-- start Information shown --
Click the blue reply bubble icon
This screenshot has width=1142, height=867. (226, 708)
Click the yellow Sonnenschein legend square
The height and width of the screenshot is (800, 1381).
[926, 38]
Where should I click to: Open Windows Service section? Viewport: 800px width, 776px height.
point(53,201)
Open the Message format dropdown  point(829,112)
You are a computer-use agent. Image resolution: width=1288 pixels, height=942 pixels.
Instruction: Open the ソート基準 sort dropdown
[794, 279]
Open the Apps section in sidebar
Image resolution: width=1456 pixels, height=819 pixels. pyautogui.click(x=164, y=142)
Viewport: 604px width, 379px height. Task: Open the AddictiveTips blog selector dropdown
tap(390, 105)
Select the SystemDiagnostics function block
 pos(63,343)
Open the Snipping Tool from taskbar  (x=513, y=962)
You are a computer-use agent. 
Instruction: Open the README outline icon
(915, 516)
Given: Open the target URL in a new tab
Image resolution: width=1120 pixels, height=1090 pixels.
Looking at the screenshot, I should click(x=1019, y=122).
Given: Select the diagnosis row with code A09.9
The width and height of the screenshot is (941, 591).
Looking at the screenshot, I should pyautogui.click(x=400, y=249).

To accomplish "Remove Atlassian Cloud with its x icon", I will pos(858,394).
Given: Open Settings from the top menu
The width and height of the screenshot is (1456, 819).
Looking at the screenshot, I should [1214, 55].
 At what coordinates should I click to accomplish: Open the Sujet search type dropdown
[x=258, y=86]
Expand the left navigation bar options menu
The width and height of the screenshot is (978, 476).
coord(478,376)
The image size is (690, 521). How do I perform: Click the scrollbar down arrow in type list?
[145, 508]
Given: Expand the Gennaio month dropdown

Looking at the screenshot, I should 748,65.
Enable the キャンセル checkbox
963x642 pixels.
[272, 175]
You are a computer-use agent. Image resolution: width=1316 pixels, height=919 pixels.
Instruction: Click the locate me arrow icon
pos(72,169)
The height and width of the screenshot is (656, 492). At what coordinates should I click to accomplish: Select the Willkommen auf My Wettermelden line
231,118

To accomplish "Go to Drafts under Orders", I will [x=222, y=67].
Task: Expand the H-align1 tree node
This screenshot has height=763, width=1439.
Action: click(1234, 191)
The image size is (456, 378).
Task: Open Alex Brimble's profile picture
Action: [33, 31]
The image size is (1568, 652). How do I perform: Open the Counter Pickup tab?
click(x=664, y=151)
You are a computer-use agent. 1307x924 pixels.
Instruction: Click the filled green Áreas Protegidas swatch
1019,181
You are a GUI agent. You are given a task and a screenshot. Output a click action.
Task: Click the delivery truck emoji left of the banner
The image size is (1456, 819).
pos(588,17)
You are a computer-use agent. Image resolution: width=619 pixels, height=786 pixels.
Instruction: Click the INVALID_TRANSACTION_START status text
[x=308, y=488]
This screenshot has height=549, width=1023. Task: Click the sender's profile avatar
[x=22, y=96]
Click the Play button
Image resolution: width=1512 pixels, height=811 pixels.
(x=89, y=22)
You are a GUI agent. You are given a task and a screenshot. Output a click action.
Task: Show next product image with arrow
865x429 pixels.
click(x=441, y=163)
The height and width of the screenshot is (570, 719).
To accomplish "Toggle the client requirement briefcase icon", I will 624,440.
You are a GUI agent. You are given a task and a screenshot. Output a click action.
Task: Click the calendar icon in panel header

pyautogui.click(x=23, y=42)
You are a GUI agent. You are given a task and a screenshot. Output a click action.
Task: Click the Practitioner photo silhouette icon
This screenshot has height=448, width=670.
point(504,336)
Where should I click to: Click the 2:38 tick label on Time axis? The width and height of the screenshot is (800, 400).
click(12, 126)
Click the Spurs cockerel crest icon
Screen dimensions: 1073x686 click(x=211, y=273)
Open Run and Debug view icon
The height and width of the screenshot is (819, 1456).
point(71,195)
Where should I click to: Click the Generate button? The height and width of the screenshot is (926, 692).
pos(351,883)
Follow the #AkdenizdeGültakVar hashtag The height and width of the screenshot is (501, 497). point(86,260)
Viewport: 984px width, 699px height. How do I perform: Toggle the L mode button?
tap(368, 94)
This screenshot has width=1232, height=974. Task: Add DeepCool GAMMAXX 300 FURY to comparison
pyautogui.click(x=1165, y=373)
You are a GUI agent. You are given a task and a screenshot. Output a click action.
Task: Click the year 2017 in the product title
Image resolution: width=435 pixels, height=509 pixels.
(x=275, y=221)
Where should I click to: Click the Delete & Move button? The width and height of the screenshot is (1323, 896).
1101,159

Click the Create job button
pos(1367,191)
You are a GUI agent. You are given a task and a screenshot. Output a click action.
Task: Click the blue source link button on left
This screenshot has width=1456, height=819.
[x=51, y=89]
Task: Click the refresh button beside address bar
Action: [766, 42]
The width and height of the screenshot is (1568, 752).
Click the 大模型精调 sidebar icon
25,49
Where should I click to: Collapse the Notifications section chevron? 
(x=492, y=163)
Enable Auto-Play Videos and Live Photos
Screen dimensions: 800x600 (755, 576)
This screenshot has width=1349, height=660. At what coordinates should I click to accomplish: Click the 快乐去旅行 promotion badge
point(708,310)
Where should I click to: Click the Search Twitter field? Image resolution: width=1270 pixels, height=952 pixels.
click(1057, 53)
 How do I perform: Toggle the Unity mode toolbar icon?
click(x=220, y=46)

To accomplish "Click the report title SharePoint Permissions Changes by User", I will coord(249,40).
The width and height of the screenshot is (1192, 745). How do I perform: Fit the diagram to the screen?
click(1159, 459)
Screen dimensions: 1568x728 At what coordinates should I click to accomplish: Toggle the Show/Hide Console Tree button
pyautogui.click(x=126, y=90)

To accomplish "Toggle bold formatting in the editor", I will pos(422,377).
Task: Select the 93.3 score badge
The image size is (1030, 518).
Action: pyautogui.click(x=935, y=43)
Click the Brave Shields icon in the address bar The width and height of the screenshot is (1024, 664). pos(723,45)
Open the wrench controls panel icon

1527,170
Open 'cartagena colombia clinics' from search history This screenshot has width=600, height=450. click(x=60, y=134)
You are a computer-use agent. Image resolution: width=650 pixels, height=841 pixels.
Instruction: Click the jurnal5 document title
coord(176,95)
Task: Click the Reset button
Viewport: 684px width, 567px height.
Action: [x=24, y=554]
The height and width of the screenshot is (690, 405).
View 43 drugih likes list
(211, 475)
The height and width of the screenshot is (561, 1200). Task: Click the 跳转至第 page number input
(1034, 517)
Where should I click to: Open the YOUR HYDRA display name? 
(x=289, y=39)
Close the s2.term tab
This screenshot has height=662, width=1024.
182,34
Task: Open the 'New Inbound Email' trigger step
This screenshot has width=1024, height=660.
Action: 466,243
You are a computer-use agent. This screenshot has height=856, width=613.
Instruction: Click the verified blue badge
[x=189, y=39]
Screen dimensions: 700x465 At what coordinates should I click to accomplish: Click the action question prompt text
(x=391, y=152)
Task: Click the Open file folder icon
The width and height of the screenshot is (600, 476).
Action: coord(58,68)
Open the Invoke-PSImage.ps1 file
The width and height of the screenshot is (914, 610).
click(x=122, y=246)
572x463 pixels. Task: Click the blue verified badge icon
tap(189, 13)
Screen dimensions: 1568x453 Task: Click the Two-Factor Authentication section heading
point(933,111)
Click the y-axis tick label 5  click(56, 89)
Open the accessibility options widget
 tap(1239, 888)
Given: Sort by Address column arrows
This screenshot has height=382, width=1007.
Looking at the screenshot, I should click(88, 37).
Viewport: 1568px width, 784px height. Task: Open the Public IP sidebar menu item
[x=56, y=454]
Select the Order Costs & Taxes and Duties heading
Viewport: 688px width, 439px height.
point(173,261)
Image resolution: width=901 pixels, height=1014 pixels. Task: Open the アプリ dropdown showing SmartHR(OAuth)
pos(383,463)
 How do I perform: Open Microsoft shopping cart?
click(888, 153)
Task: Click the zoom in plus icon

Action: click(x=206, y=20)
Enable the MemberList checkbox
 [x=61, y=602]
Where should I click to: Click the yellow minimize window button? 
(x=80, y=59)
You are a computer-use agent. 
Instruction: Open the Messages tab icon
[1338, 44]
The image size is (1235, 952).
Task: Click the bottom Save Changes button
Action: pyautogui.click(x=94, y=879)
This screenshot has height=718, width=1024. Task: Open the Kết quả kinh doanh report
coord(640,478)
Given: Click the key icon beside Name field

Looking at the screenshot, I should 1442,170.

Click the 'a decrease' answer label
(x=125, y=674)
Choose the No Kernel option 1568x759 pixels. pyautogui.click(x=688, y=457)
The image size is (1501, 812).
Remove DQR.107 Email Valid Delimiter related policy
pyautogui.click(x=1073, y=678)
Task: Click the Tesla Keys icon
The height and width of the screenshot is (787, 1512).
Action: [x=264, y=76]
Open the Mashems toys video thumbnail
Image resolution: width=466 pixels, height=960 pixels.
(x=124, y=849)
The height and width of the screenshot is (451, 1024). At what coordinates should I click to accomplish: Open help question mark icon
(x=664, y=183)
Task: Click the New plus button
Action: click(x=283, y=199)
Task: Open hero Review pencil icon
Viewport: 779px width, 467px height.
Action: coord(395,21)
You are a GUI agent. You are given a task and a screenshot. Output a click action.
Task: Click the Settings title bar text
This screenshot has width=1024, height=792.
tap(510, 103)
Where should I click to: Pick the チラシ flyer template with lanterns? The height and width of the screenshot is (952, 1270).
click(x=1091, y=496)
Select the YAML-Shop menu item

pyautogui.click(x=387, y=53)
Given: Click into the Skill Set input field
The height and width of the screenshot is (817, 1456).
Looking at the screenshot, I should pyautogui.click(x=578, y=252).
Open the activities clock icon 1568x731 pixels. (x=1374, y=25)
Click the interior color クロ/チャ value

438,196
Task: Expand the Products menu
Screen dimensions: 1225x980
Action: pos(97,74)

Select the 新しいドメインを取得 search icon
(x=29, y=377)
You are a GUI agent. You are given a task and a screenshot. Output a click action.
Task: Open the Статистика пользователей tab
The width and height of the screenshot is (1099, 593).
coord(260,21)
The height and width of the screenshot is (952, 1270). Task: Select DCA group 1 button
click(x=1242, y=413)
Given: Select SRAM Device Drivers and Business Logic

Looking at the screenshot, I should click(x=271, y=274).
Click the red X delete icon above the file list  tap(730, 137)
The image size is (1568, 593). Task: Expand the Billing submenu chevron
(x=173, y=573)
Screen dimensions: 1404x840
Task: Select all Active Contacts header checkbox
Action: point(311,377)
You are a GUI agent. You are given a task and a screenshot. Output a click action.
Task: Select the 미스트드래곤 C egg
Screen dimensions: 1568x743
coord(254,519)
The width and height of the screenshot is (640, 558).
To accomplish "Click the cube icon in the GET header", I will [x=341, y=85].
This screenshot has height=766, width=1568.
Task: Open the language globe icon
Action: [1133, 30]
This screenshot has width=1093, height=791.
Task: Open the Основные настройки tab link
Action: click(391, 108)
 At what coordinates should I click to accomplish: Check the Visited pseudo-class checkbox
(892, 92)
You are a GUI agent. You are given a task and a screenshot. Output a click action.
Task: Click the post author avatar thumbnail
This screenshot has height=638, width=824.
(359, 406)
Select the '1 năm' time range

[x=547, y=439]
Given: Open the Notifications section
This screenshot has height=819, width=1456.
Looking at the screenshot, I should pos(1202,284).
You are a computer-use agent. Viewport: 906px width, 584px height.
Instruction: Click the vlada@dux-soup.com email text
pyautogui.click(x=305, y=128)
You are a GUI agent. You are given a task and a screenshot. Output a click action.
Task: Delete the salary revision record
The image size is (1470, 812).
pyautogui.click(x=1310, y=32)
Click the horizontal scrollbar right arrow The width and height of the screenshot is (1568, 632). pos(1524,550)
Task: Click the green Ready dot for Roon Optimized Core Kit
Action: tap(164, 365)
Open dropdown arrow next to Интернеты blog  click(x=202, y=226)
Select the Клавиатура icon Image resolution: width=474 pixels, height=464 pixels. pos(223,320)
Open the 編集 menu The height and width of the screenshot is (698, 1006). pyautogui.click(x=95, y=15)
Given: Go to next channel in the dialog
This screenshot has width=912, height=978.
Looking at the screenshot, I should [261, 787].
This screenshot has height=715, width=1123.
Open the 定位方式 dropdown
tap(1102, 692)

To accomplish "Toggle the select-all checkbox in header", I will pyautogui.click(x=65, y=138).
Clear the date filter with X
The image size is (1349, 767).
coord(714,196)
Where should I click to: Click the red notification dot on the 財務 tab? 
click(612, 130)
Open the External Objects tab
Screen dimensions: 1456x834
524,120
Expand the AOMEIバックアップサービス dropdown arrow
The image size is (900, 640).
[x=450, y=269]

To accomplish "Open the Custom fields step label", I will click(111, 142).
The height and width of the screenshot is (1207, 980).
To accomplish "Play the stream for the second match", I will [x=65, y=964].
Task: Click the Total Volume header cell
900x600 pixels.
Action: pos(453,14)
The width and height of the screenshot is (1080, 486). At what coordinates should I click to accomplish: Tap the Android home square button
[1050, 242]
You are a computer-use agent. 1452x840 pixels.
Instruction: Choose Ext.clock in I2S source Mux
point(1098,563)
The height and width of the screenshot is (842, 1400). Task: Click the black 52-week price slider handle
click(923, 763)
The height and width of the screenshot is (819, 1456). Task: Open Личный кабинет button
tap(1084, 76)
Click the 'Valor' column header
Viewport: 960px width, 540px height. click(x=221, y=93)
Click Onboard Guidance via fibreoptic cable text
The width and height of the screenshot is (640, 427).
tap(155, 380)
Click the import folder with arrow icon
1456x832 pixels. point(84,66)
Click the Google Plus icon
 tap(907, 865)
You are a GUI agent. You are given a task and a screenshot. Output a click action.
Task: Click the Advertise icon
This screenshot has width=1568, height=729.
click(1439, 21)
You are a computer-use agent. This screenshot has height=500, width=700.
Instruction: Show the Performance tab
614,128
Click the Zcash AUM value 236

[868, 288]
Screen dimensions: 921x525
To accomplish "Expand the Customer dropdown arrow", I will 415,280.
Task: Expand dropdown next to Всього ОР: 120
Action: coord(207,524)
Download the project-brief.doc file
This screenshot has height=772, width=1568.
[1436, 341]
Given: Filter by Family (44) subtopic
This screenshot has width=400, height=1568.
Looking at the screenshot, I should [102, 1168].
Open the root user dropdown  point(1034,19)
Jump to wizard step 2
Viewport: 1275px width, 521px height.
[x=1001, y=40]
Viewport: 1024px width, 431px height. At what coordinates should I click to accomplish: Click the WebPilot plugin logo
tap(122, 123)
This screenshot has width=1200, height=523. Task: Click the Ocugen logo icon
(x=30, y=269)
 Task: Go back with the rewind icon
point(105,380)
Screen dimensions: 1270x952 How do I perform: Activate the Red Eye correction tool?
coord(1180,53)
-- end Information shown --
Exercise prompt: Rewrite everything from the line containing "The height and width of the screenshot is (690, 405)." down to the line containing "tap(189, 13)", changing "verified" to "confirmed" and leaving everything else the same.

Answer to this task:
The height and width of the screenshot is (690, 405).
View 43 drugih likes list
(211, 475)
The height and width of the screenshot is (561, 1200). Task: Click the 跳转至第 page number input
(1034, 517)
Where should I click to: Open the YOUR HYDRA display name? 
(x=289, y=39)
Close the s2.term tab
This screenshot has height=662, width=1024.
182,34
Task: Open the 'New Inbound Email' trigger step
This screenshot has width=1024, height=660.
Action: 466,243
You are a computer-use agent. This screenshot has height=856, width=613.
Instruction: Click the confirmed blue badge
[x=189, y=39]
Screen dimensions: 700x465 At what coordinates should I click to accomplish: Click the action question prompt text
(x=391, y=152)
Task: Click the Open file folder icon
The width and height of the screenshot is (600, 476).
Action: coord(58,68)
Open the Invoke-PSImage.ps1 file
The width and height of the screenshot is (914, 610).
click(x=122, y=246)
572x463 pixels. Task: Click the blue confirmed badge icon
tap(189, 13)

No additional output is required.